(Data excerpts Opens)

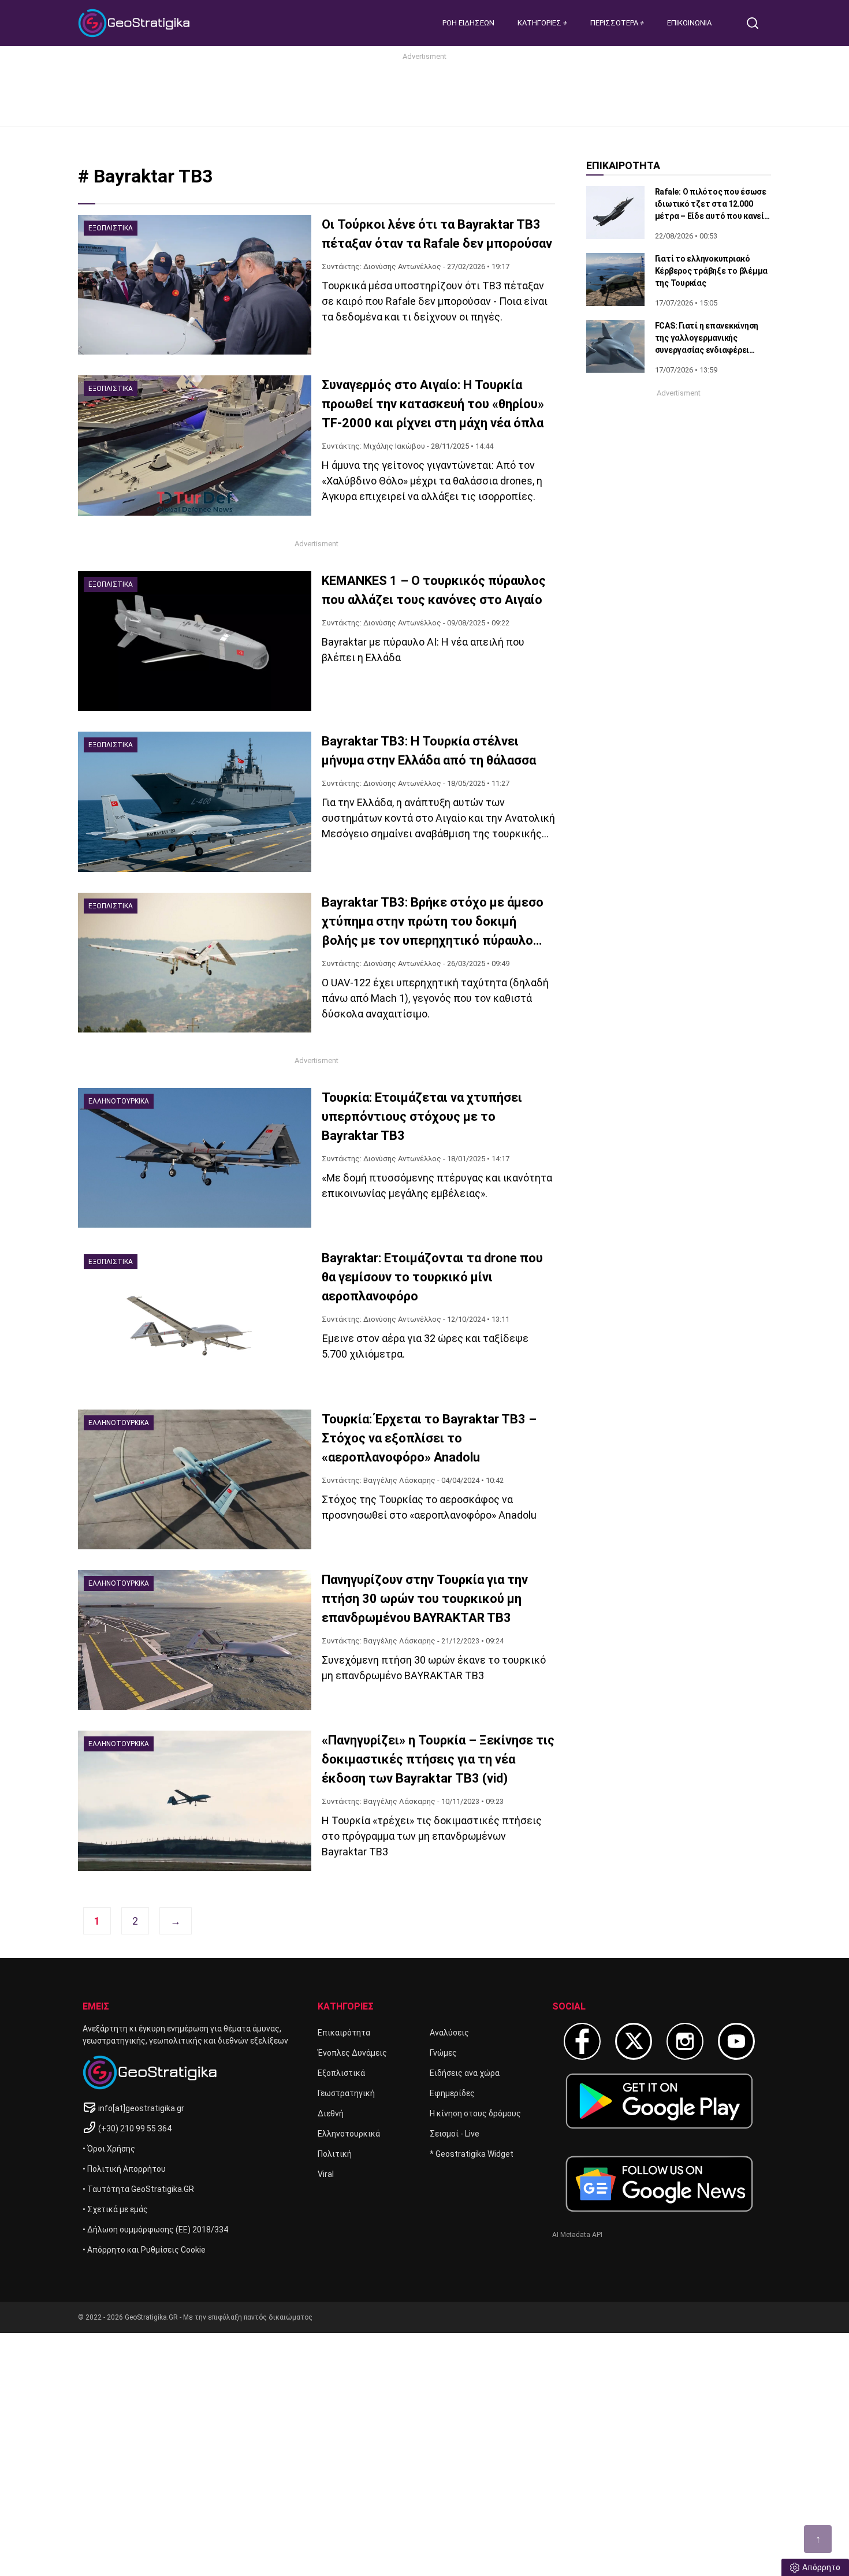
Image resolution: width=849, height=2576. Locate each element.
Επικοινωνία (689, 22)
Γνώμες (443, 2052)
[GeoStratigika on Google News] (659, 2183)
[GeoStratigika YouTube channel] (736, 2041)
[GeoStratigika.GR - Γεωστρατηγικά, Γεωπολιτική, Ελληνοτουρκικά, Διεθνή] (135, 23)
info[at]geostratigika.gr (141, 2108)
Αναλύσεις (449, 2032)
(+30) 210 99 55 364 (135, 2128)
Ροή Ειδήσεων (468, 22)
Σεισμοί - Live (454, 2133)
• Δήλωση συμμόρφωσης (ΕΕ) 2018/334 (155, 2229)
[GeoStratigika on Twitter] (633, 2041)
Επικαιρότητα (344, 2032)
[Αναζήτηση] (757, 23)
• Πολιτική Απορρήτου (124, 2169)
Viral (326, 2174)
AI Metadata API (577, 2235)
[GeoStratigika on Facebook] (582, 2041)
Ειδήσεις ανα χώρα (465, 2073)
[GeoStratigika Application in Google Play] (659, 2101)
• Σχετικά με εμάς (115, 2209)
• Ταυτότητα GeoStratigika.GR (138, 2189)
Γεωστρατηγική (346, 2093)
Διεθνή (331, 2113)
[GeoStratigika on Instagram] (685, 2041)
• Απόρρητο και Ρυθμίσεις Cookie (144, 2249)
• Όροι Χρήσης (109, 2148)
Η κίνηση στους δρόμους (475, 2113)
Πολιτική (335, 2154)
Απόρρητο (821, 2567)
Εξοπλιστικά (341, 2073)
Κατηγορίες (540, 22)
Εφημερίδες (452, 2093)
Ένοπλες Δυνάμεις (352, 2052)
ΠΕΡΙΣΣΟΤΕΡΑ (615, 22)
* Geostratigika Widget (471, 2154)
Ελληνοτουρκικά (349, 2133)
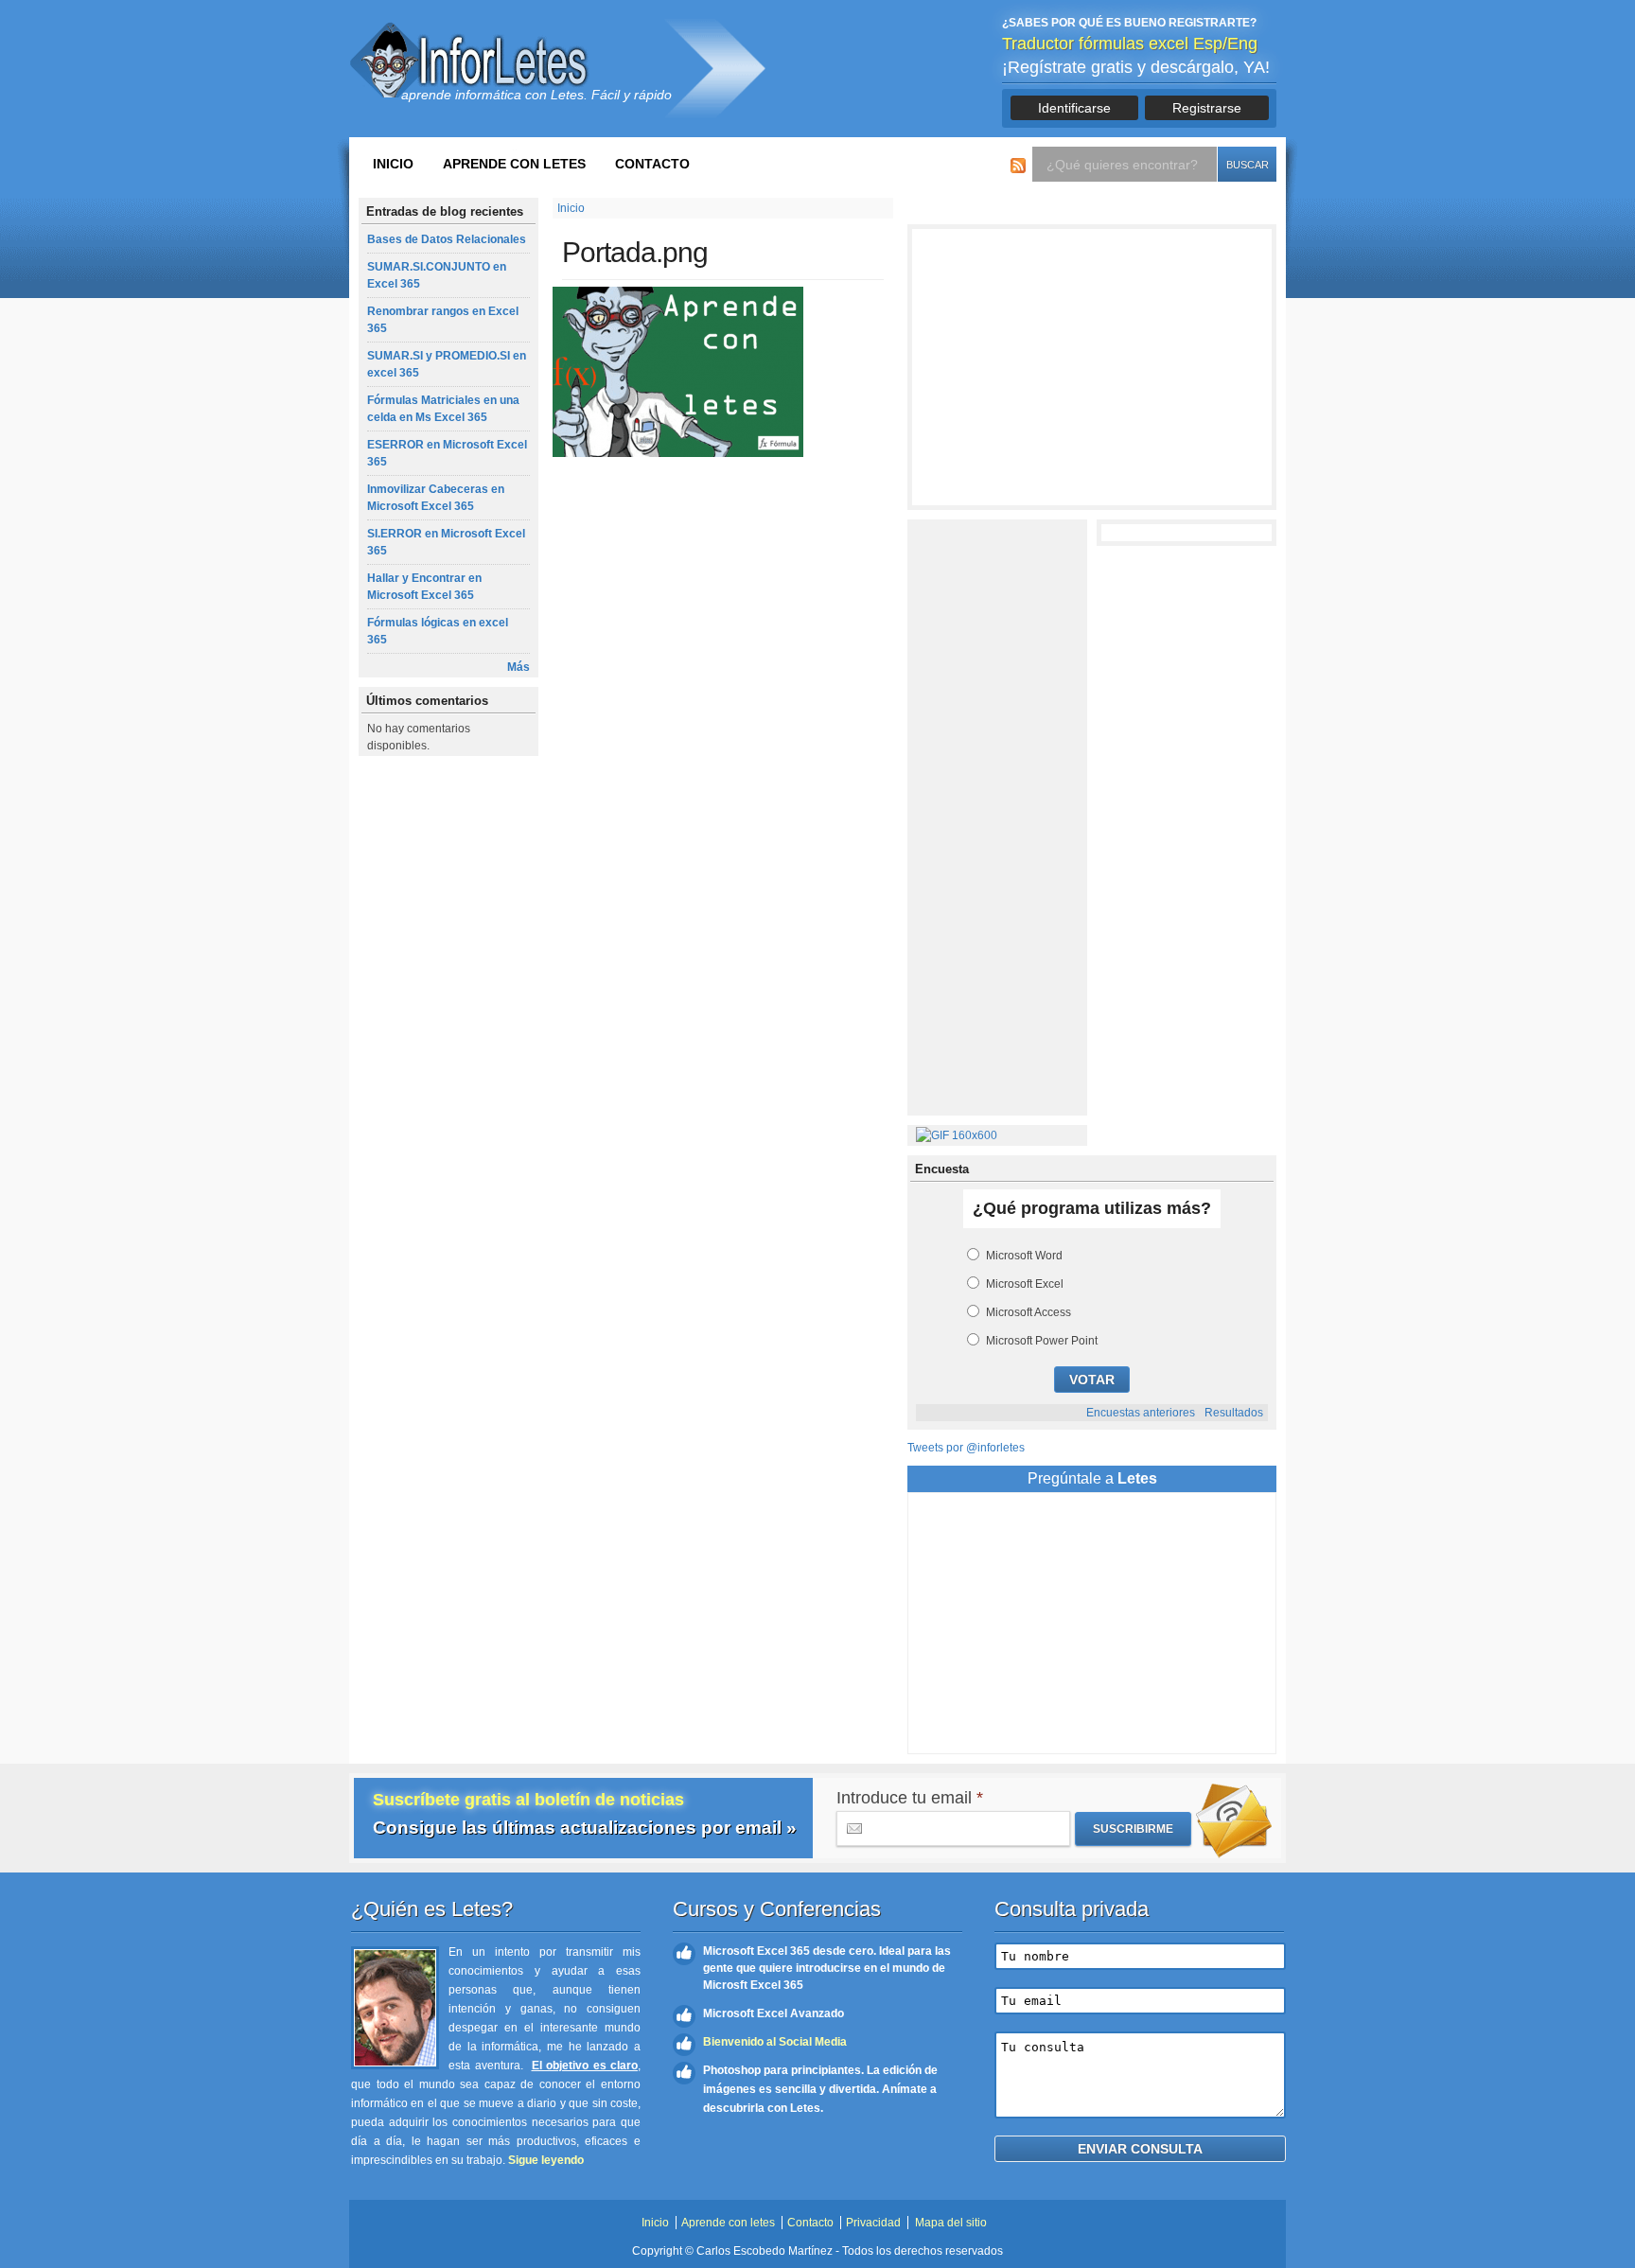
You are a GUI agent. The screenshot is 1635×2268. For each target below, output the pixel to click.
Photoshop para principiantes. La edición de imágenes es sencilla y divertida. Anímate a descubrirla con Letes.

(Data excerpts Closes)

• Activity: The records above are to be restated exactly, with all pictures omitted.

• Answer box:
Image resolution: width=849, height=2576. Locate each element.
Επικοινωνία (689, 22)
Γνώμες (443, 2052)
[GeoStratigika on Google News] (659, 2183)
[GeoStratigika YouTube channel] (736, 2041)
[GeoStratigika.GR - Γεωστρατηγικά, Γεωπολιτική, Ελληνοτουρκικά, Διεθνή] (135, 23)
info[at]geostratigika.gr (141, 2108)
Αναλύσεις (449, 2032)
(+30) 210 99 55 364 (135, 2128)
Ροή Ειδήσεων (468, 22)
Σεισμοί - Live (454, 2133)
• Δήλωση συμμόρφωσης (ΕΕ) 2018/334 (155, 2229)
[GeoStratigika on Twitter] (633, 2041)
Επικαιρότητα (344, 2032)
[Αναζήτηση] (757, 23)
• Πολιτική Απορρήτου (124, 2169)
Viral (326, 2174)
AI Metadata API (577, 2235)
[GeoStratigika on Facebook] (582, 2041)
Ειδήσεις ανα χώρα (465, 2073)
[GeoStratigika Application in Google Play] (659, 2101)
• Σχετικά με εμάς (115, 2209)
• Ταυτότητα GeoStratigika.GR (138, 2189)
Γεωστρατηγική (346, 2093)
Διεθνή (331, 2113)
[GeoStratigika on Instagram] (685, 2041)
• Απόρρητο και Ρυθμίσεις Cookie (144, 2249)
• Όροι Χρήσης (109, 2148)
Η κίνηση στους δρόμους (475, 2113)
Πολιτική (335, 2154)
Απόρρητο (821, 2567)
Εξοπλιστικά (341, 2073)
Κατηγορίες (540, 22)
Εφημερίδες (452, 2093)
Ένοπλες Δυνάμεις (352, 2052)
ΠΕΡΙΣΣΟΤΕΡΑ (615, 22)
* Geostratigika Widget (471, 2154)
Ελληνοτουρκικά (349, 2133)
You are a GUI agent. The screenshot is 1635×2268. For each target below, output the pixel to click.
Photoshop para principiantes. La edición de imágenes es sencilla y divertida. Anímate a descubrirla con Letes.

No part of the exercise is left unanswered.